- **Что нужно сделать**
1) Перепишите слово в слово отрывок из текста об Анне Булыгиной, начиная со слов «Ее судьба не» и далее вплоть до слов «прежней биатлонной жизни.».
2) Ответьте по тексту об Анне Булыгиной:
(а) Какое место тренерский штаб отдал другой спортсменке на Играх в Ванкувере?
(б) Когда Булыгина выступила в первом этапе Кубка мира?
(в) На каком турнире она выиграла спринт в конце декабря?
3) Продолжите текст об Анне Булыгиной после последней приведенной в нем фразы.

- **Фрагмент текста**
Ее судьба не давала мне покоя со времен Игр в Ванкувере, откуда Анна Булыгина могла бы вернуться самым счастливым человеком в мире, а вернулась — самым несчастным. Слишком сильным ударом стало для нее решение тренерского штаба отдать место в олимпийской эстафете другой спортсменке.
На этом, собственно, карьера биатлонистки тогда и завершилась, несмотря на то, что формально Аня не прекращала тренировки и даже выступила в декабре 2010-го в самом первом из этапов Кубка мира.
Говорили тогда, как водится, разное. Что Булыгина крайне близка к нервному срыву. Что она приняла решение завершить карьеру и не хочет возвращаться в биатлон ни в каком качестве. Что совершенно не стремится поддерживать отношения с кем бы то ни было из своей прежней биатлонной жизни.
Все это было очень похоже на правду. Но в конце декабря минувшего года Анна все-таки вновь заявила о себе: выиграла спринт на турнире «Ижевская винтовка», получив право вернуться в резерв сборной России.
Наш разговор состоялся накануне отъезда спортсменки в Европу. Но стоило мне выразить радость по поводу возвращения, Анна огорошила:
— Да я, в общем-то, до сих пор совершенно не уверена, что вернулась…
— Как вас понимать? Неужели не радует, что со дня на день вновь окажетесь в привычной для себя обстановке крупных соревнований?
— Я стремилась не к этому. В смысле не к тому, чтобы снова начать участвовать в соревнованиях. А к тому, чтобы вернуться на тот уровень, на котором когда-то была. Это пока у меня не очень получается. И радости как таковой нет. Не чувствую я никакой радости, понимаете? Причем это не сиюминутное состояние. Точно так же я чувствовала себя и полгода назад, и год. Поэтому в каком-то смысле боюсь возвращения на лыжню. Не хочется ведь показывать плохие результаты.
— Мне кажется, что вам сейчас следует думать не о результатах как таковых а стараться снова начать испытывать удовольствие от каких-то менее глобальных вещей. От бега по лыжне, от тренировочной усталости…
— Я стараюсь. Хочу поймать прежние ощущения, которые испытывала, находясь в форме. И прилагаю для этого достаточно много усилий.

- **Фрагмент набора данных**
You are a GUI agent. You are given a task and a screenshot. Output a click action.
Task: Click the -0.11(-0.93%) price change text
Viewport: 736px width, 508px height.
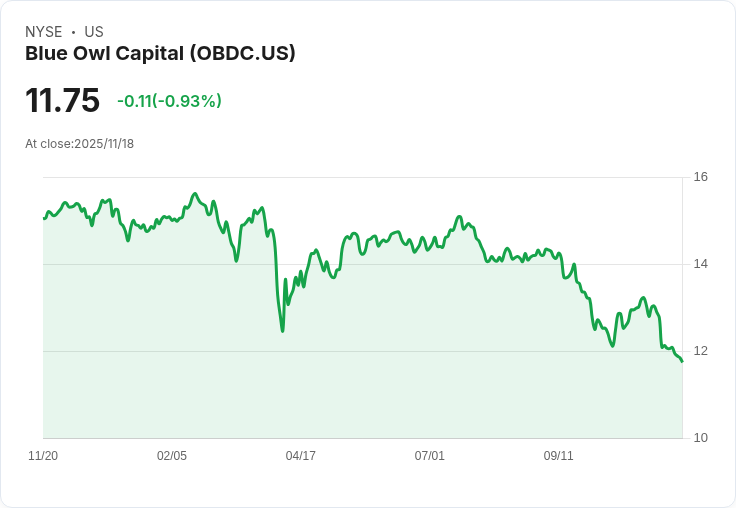tap(169, 101)
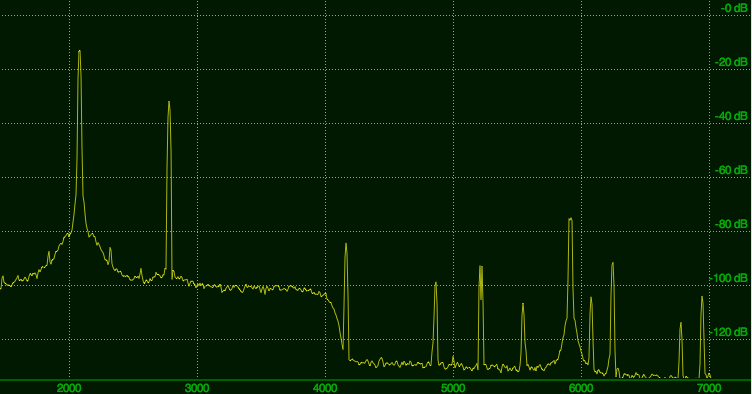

- **Ожидаемые результаты**
1)
Ее судьба не давала мне покоя со времен Игр в Ванкувере, откуда Анна Булыгина могла бы вернуться самым счастливым человеком в мире, а вернулась — самым несчастным. Слишком сильным ударом стало для нее решение тренерского штаба отдать место в олимпийской эстафете другой спортсменке.
На этом, собственно, карьера биатлонистки тогда и завершилась, несмотря на то, что формально Аня не прекращала тренировки и даже выступила в декабре 2010-го в самом первом из этапов Кубка мира.
Говорили тогда, как водится, разное. Что Булыгина крайне близка к нервному срыву. Что она приняла решение завершить карьеру и не хочет возвращаться в биатлон ни в каком качестве. Что совершенно не стремится поддерживать отношения с кем бы то ни было из своей прежней биатлонной жизни.

2)
(а) Место в олимпийской эстафете.
(б) В декабре 2010 года.
(в) На турнире «Ижевская винтовка».

3)
***
— Насколько близки вы были год назад к тому, чтобы уйти из спорта?
— Так я и ушла. Во всяком случае, для себя тогда конкретно решила, что со спортом покончено. Тем более, что к этому решению шла достаточно долго.
— Но почему? Неужели настолько сильным оказался полученный в Ванкувере удар?
— Думаю, что да. До сих пор все это анализирую. К тому же я такой человек, которому нужно довольно много времени для того, чтобы все разложить по полочкам. Соответственно и осознаю я все, что со мной происходит, не сразу, а лишь по прошествии какого-то времени.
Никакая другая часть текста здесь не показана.